The problem
Through the last line of the material below, starting at the line with "Screen dimensions: 450x395", return every line exactly and only those.

Record extracts
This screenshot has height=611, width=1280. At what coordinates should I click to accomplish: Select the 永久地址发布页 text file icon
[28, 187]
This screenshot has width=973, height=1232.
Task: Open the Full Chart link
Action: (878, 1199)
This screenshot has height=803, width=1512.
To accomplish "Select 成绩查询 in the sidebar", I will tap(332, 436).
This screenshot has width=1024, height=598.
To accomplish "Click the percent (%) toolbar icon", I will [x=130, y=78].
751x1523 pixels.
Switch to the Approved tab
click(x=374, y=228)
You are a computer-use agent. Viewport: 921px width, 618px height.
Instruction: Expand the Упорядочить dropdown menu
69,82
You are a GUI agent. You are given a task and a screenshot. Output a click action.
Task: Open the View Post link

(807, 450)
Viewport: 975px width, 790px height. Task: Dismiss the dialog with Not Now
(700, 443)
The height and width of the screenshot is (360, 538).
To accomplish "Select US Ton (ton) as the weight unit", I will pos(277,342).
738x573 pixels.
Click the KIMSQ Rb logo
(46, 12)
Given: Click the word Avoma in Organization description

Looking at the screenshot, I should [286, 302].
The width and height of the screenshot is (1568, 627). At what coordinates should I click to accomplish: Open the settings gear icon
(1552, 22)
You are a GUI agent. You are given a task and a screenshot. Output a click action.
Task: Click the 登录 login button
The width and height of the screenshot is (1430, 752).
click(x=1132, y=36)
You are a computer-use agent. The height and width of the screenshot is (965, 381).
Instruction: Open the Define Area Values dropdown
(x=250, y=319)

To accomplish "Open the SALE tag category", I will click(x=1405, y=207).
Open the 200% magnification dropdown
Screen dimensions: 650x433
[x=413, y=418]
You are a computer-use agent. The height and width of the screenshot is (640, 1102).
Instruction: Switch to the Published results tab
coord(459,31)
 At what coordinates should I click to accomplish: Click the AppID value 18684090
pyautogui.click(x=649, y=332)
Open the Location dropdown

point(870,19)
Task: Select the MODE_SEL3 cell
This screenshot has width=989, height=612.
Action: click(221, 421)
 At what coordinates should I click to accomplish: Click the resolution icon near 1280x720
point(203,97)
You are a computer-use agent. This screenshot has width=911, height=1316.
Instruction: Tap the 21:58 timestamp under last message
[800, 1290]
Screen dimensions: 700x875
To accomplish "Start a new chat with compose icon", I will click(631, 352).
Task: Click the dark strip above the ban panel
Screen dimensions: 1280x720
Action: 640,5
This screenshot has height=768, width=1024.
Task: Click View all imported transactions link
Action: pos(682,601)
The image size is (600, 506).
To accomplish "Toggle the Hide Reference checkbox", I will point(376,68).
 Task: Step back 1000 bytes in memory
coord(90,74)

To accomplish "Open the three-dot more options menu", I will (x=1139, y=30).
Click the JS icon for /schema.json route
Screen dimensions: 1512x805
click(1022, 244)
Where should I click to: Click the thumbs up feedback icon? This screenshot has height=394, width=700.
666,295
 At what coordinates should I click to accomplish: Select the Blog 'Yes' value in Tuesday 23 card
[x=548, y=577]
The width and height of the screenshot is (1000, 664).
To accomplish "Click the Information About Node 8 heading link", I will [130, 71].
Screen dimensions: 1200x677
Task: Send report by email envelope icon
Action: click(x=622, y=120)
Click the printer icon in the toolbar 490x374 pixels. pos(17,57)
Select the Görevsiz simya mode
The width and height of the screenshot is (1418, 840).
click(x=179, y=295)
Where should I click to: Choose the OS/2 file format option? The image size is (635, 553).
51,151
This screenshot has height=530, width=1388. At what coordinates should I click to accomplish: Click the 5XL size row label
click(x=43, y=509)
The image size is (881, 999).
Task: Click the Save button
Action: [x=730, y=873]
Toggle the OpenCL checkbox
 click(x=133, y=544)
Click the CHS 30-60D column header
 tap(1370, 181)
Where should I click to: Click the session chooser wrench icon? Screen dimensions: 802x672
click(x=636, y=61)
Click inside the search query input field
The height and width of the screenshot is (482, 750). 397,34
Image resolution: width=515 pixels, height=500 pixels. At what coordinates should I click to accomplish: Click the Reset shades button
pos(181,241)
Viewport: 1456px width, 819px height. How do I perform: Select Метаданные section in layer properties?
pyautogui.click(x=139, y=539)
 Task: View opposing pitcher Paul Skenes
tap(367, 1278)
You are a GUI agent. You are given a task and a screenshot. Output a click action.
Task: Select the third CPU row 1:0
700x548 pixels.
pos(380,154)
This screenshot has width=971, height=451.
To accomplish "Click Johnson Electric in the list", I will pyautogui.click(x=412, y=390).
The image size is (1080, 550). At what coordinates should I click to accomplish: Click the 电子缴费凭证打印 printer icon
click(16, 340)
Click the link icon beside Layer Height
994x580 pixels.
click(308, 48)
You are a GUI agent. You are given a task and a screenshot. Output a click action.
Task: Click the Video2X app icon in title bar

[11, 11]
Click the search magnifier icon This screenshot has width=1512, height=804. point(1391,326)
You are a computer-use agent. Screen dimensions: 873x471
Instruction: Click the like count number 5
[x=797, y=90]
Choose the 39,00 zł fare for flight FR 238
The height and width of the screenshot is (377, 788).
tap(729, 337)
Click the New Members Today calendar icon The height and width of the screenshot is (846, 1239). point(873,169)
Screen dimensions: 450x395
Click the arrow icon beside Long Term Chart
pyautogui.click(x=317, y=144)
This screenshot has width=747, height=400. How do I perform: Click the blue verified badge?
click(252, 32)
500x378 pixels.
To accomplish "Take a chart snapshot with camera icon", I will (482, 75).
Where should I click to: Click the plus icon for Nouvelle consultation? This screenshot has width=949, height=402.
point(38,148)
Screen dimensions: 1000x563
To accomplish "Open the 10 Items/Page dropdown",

Result of the exercise
Screen dimensions: 450x395
Click the arrow icon beside Long Term Chart
pyautogui.click(x=317, y=144)
This screenshot has width=747, height=400. How do I perform: Click the blue verified badge?
click(252, 32)
500x378 pixels.
To accomplish "Take a chart snapshot with camera icon", I will (482, 75).
Where should I click to: Click the plus icon for Nouvelle consultation? This screenshot has width=949, height=402.
point(38,148)
Screen dimensions: 1000x563
To accomplish "Open the 10 Items/Page dropdown",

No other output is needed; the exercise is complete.